Darrell Moneyhon
Active Member
The Apostles were to serve as the foundation for his church.
Espesias 2:20
19Therefore you are no longer strangers and foreigners, but fellow citizens of the saints and members of God’s household, 20built on the foundation of the apostles and prophets, with Christ Jesus Himself as the cornerstone. 21In Him the whole building is fitted together and grows into a holy temple in the Lord
1 Corinthians 3:16 ►
Don't you know that you yourselves are God's temple and that God's Spirit dwells in your midst?
1 Corinthians 3:9
For we are God's fellow workers; you are God's field, God's building.
Revelation 21:14 ►
New International Version
The wall of the city had twelve foundations, and on them were the names of the twelve apostles of the Lamb.
This (1 Corinthians 3:16 ►
Don't you know that you yourselves are God's temple and that God's Spirit dwells in your midst?) resonated the most with me now. "Indwelling Spirit" is the title of Andrew Murray's famous book. Indwelling has been on my mind of late. Of course it would be to a person who sees their own type of Christian worship and faith as being "depth-dynamic!"

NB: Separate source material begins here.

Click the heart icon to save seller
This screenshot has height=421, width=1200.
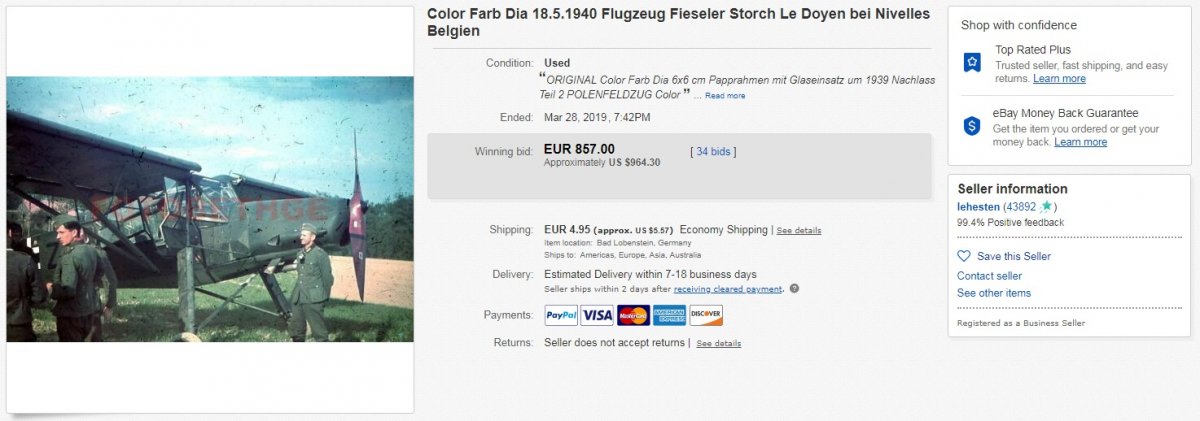(964, 256)
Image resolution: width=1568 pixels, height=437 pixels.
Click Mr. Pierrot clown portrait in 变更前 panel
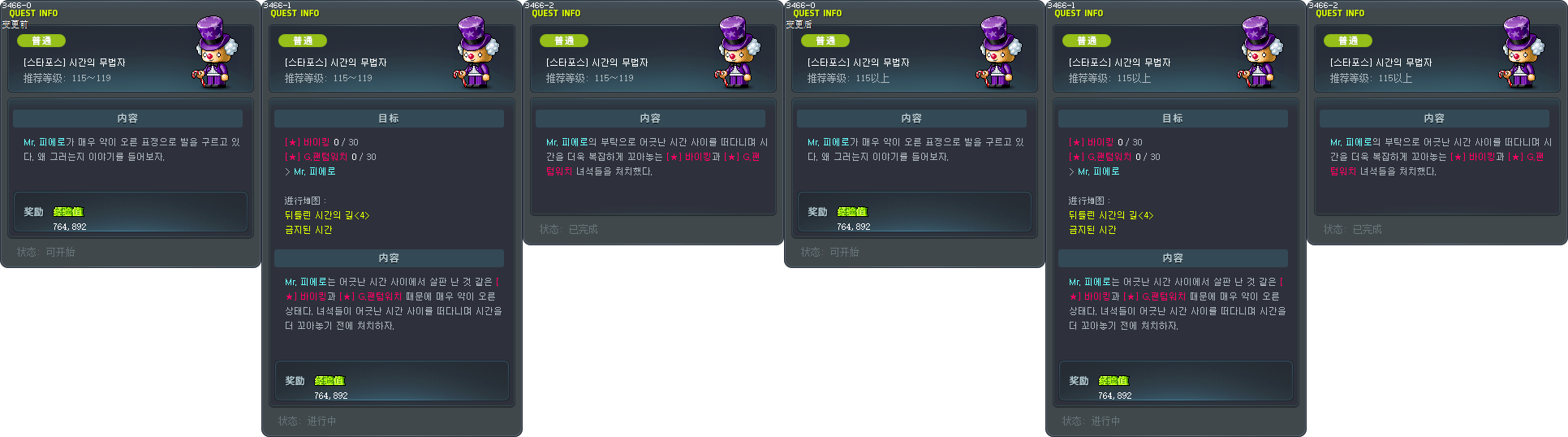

The concept of "positive projection" applies to the indwelling view. If a deeper, truer, reality is indwelling, then the mind being as it is -- prone to projection outward -- would tend to project an inner sense of God Energy out onto the external objects or words reflecting discrete things/beings. The spiritual nature of self is just too big to wrap our regular little minds around. The sensed reality overflows and arcs out like a projected image, not unlike Plato's shadows on the cave walls.
And nothing wrong with that positive projection, as long as we also make a sincere/honest attempt to acknowledge the inherent distortions and then to "reclaim the projection," so that it might serve the original "indwellingness" from whence it came. God out there in the great beyond is a useful reflection of the deepest reality and possibility deep at the core of True Self (as Child of God, etc.).
But if we mistake the projection for the deeply real thing, then we become ironically separated from the God as God really is. We become distanced from our true nature as Children of God or as part of God's nonlocal, transpositional, "field" (as in an energy field). We are prone to a kind of idol worship that is so subtle that we don't notice it. Until worship itself becomes a wedge.
The only real solution to the "disowning" and distortions of projection, is to allow the mind to transcend its regular thinking of discrete thoughts, and to "float to the core" of a deeper consciousness where all things are interconnected in unity, in one big "field."